(Stored records)
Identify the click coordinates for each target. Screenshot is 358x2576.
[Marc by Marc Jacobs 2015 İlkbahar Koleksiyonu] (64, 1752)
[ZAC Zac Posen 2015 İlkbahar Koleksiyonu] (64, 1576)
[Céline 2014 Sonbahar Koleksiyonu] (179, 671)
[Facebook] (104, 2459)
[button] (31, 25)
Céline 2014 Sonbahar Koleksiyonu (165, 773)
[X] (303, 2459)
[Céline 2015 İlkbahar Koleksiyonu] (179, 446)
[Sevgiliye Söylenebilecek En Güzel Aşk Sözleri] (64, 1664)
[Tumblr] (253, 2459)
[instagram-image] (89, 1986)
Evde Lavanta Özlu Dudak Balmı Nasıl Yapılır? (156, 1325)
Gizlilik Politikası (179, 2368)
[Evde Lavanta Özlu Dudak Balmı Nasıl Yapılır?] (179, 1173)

TASK DETAILS
Gather each line in these records that contains the string "Céline".

EXERCISE RESPONSE
[Céline 2014 Sonbahar Koleksiyonu] (179, 671)
Céline 2014 Sonbahar Koleksiyonu (165, 773)
[Céline 2015 İlkbahar Koleksiyonu] (179, 446)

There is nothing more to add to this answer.